Места в «Аргонавтах» с лихвой хватало для всего. Но вот относительно сада генерал не обмолвился ни словом. Где ставить вольеры для собак — в доме или в саду? Если в саду, нужно строить навесы. По всему участку или нет? Если по всему, то куда девать Сонни, Фредо и Майкла?— Что-то тут не клеится. Как Мартин мог забыть именно про сад? Может, он и вправду под конец немного тронулся умом. В последний месяц я его почти не видел. Спрошу, пожалуй, у Сеговии.
Надин отложила толстую белую книгу и устало посмотрела на Улисеса:
— Ну-ка сними с меня трусы.
Улисес знал, что сейчас начнется. Надин станет просить, точнее, приказывать, чтобы он ее обнюхивал и вылизывал. Он делал, что велели, и вскоре увлекался. Сначала запах, потом вкус, потом божественная смазка, забрызгивавшая ему все лицо. Надин дрожала, рычала, иногда вскрикивала. Под конец Улисес превращался в бездыханное тело, о которое Надин терлась и терлась, не переставая, пока не изнемогала и не засыпала на три-четыре часа. Улисес выныривал из этого неистовства, не в силах сомкнуть глаз, и весь вечер качался в гамаке перед огромным балконом, пока на коже сохли оставленные Надин студенистые сгустки. Ночью — этой или следующей — Надин проникала рукой ему под одежду, будила, седлала его или вынуждала оседлать ее. И все это — с каким-то вороватым отчаянием, уже не похожим ни на голод, ни на страсть, ни на любовь. Но как это поймешь? Разве такая абсолютная беззащитность не может оказаться любовью? Разве кто-то когда-то доставлял ему такое наслаждение? А она разве не бывала так удовлетворена, что плакала от радости? От радости ли? Он вспомнил собственные слезы из сна про Клаудию Кардинале. Откуда они взялись? Может, проблема в нем. Может, в конечном счете проблема по-прежнему в нем самом. Как он может кого-то любить или быть любимым, если не в силах разобраться в собственном плаче?

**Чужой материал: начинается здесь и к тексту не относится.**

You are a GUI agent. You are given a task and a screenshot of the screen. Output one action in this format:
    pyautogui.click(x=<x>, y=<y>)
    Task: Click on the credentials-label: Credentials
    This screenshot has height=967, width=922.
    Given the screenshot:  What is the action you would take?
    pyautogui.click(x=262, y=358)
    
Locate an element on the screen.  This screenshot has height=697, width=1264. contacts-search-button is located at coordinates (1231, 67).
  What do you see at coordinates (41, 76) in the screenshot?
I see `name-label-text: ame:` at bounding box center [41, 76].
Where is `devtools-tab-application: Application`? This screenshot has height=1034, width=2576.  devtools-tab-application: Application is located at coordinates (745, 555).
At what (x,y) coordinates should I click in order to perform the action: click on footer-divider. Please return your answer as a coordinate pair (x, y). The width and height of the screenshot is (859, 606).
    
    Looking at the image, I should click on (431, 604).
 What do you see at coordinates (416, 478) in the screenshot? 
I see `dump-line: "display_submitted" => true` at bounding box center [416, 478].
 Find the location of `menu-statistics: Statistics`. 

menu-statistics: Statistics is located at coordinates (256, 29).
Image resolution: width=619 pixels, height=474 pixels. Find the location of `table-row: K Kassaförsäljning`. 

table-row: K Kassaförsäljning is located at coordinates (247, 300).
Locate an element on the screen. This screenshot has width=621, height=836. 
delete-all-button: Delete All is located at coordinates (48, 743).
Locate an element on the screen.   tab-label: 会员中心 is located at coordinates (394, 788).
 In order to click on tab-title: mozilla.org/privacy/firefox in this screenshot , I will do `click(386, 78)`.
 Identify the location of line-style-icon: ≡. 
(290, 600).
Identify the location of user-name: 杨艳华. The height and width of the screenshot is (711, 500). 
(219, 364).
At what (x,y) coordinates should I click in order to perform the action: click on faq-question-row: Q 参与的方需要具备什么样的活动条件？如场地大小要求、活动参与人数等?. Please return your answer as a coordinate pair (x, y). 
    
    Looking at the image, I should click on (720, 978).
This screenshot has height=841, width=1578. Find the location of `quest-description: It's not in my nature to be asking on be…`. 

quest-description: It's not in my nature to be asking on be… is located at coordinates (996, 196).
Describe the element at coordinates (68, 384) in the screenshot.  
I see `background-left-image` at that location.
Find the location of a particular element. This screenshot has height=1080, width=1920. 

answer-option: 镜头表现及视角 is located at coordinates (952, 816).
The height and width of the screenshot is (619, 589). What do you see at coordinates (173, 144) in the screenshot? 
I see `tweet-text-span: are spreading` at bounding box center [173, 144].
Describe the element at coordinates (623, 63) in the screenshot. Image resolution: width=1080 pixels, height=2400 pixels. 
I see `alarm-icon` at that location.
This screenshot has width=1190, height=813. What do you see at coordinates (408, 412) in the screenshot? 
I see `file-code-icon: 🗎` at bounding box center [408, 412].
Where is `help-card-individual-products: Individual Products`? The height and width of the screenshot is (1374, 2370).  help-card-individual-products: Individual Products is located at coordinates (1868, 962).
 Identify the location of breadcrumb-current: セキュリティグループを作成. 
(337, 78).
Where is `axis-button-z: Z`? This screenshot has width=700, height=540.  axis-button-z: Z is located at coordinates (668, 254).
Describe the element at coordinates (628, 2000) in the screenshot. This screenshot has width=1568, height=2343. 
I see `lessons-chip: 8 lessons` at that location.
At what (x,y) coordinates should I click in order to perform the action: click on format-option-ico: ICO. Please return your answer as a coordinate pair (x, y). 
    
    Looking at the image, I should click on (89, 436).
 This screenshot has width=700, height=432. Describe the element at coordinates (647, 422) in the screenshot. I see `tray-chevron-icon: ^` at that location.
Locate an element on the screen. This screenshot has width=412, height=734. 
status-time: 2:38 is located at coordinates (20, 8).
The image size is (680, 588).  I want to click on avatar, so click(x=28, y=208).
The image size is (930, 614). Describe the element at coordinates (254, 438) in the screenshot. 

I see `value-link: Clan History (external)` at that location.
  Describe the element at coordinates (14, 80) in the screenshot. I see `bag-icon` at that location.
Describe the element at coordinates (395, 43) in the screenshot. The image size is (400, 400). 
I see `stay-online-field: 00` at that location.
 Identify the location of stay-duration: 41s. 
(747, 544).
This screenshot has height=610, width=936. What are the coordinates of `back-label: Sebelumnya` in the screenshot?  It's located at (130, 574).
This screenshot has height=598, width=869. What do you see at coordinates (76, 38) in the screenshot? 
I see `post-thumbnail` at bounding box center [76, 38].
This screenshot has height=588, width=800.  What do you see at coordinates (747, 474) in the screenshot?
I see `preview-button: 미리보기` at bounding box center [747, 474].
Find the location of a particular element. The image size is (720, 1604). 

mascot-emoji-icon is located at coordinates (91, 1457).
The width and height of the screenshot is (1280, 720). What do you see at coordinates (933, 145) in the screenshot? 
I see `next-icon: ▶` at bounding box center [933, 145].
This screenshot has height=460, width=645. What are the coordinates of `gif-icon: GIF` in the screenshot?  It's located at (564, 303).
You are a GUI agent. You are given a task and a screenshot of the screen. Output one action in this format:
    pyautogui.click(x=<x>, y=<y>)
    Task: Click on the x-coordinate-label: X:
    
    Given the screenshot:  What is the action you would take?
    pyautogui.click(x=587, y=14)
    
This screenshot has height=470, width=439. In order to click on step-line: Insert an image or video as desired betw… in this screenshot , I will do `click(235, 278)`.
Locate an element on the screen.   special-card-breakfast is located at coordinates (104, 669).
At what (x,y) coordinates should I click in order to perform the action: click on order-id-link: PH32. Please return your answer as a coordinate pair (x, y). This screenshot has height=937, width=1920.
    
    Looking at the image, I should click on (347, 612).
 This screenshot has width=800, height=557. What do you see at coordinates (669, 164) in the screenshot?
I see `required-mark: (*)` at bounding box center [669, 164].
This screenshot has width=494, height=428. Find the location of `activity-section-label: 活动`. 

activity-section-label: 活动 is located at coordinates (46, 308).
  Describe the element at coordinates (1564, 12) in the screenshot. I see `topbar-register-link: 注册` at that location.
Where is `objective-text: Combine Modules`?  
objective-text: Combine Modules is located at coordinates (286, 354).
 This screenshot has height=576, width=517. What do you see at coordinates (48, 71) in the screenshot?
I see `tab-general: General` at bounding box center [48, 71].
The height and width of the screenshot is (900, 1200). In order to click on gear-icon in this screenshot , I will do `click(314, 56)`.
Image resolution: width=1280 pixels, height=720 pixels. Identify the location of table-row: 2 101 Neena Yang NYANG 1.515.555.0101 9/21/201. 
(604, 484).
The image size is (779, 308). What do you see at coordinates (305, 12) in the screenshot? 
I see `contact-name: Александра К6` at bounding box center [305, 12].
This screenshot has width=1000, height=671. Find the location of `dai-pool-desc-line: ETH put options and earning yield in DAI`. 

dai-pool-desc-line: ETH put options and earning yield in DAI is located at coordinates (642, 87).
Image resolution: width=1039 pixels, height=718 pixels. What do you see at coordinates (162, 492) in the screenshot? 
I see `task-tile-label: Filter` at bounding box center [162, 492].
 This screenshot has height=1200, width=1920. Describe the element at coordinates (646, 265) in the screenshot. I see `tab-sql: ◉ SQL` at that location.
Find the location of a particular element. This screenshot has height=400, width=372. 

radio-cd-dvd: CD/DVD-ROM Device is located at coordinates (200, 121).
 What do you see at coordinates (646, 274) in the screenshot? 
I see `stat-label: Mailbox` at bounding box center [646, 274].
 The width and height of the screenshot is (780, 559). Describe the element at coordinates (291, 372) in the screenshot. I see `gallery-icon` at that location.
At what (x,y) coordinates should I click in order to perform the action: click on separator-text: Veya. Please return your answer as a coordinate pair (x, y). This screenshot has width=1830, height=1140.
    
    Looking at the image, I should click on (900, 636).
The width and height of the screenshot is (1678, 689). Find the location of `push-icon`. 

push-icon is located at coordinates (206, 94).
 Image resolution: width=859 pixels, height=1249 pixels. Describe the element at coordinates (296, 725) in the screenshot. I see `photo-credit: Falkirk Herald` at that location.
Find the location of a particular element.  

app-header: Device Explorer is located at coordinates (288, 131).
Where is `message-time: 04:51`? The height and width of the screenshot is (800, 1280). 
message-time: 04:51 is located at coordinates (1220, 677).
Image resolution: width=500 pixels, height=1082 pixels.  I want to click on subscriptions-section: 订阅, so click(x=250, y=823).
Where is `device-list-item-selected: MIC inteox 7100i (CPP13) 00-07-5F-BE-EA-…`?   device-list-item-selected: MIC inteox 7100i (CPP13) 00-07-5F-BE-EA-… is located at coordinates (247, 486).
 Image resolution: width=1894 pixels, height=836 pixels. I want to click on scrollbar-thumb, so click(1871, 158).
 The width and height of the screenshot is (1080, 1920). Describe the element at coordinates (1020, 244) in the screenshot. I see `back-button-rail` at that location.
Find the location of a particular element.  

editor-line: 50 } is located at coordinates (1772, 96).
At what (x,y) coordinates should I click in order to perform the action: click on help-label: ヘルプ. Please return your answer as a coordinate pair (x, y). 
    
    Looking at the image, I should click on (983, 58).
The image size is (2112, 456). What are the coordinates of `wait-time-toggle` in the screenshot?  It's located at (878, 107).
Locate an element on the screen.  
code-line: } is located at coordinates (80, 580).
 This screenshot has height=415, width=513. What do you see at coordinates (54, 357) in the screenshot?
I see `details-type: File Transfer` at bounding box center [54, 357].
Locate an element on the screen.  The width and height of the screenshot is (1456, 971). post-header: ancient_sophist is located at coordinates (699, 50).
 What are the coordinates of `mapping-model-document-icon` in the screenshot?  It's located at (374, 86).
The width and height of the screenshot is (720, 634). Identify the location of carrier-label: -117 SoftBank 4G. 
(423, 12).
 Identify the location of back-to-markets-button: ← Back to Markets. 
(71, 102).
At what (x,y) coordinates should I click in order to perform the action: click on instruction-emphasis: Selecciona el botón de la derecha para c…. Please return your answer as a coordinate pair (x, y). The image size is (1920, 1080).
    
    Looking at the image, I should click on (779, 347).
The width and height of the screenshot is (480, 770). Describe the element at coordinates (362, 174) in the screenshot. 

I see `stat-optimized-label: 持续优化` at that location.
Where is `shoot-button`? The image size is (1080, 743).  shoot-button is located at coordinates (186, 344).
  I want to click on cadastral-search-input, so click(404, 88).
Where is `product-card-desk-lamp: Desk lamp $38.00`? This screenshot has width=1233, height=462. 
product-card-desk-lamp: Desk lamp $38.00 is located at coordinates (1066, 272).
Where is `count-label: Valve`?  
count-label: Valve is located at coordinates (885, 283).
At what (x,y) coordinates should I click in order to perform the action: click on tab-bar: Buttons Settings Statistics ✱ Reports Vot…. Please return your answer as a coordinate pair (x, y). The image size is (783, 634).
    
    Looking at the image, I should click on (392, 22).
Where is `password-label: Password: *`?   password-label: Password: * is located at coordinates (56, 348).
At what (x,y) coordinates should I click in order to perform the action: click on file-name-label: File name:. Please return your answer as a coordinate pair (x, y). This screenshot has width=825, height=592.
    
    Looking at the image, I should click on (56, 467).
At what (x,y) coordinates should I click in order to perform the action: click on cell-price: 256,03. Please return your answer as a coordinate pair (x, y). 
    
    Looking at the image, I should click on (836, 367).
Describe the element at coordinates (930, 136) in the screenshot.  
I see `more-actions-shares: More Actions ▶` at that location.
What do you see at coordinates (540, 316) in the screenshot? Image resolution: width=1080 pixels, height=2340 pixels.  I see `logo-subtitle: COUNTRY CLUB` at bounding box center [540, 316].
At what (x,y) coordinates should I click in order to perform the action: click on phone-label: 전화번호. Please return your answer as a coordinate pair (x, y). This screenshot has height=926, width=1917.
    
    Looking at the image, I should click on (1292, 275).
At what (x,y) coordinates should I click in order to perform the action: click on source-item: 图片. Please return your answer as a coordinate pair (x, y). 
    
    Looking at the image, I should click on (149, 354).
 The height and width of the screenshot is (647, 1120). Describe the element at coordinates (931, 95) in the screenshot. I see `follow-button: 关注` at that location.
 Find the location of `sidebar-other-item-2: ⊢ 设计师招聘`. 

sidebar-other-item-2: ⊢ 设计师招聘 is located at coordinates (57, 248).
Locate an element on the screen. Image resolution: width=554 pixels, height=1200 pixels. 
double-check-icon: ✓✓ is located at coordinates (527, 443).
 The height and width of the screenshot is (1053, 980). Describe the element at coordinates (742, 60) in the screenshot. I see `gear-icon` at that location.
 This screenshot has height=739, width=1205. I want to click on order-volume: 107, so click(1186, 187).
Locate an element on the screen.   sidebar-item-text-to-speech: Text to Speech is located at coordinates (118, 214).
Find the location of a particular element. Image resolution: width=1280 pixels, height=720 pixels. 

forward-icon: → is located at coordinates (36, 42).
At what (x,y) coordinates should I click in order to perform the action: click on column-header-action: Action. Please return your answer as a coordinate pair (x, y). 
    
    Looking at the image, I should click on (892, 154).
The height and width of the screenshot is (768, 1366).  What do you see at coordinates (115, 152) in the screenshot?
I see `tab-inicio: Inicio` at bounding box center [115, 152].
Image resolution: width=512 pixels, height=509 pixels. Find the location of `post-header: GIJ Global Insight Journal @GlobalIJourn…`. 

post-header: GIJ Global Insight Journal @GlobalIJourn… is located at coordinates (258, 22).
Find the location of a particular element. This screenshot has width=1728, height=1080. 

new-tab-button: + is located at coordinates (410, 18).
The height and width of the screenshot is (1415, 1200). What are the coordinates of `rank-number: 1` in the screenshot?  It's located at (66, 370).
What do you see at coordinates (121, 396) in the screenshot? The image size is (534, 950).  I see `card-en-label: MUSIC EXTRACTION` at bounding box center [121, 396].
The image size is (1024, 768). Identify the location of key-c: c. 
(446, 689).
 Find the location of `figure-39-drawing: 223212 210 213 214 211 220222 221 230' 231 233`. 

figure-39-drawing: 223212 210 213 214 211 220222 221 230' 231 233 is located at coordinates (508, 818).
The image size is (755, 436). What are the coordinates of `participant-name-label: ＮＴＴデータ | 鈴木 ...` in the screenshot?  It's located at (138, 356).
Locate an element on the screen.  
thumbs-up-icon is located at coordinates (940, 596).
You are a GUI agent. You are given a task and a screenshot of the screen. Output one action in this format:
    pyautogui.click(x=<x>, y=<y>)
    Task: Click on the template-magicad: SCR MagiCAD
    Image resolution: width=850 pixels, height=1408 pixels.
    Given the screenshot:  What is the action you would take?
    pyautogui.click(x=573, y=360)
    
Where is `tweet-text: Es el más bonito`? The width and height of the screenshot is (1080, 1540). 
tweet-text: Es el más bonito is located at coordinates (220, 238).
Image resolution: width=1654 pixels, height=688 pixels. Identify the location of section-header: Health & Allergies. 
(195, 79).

На этот раз Надин проспала всего час и проснулась полная той редкой энергии, которую можно истратить только за книгой в тысячу страниц. Она пролистала толстый белый том, но смотрела не на печатный текст, а на рукописные пометки, рисуночки на полях и линии, подчеркивающие какой-нибудь абзац. Уголки некоторых страниц были загнуты, но, видимо, не для запоминания, а просто ради удовольствия сделать из них «собачьи уши».
— Посмотри, какая красота. — Надин пришла с сочинениями Элизабет фон Арним на балкон к Улисесу.
— Да, ничего, — ответил Улисес, который всегда после этих пещерных марафонов трения посматривал на Надин с некоторой боязнью.
— Ты не понимаешь. По-английски, когда кто-то загибает уголки страниц, это называется dog ears. Вот Альтаграсия и загибала «собачьи уши». Еще и рисовала на них. Закачаешься, скажи?
Откуда этот акцент? Хотя, в конце концов, она четыре года прожила в Буэнос-Айресе. И все-таки раздражает. Не акцент сам по себе, а тембр голоса.
— Откуда тебе знать, что это Альтаграсия?
— Ну не Мартин же тут цветочки рисовал. Почерк напоминает мне мамин. К тому же Мартин рассказывал, что сеньора Альтаграсия была переводчицей.
— Что она переводила?
— Всякие протоколы, документы там. С английского. — Надин поцеловала его и ушла обратно в комнату читать.
Улисес представил, как Мартин рассказывает Надин про Альтаграсию. Сильный, но уже подрагивающий голос, бог знает какие истории и почти невыносимый свет великолепных глаз, заставляющих собеседника смотреть искоса. И слушать тоже искоса.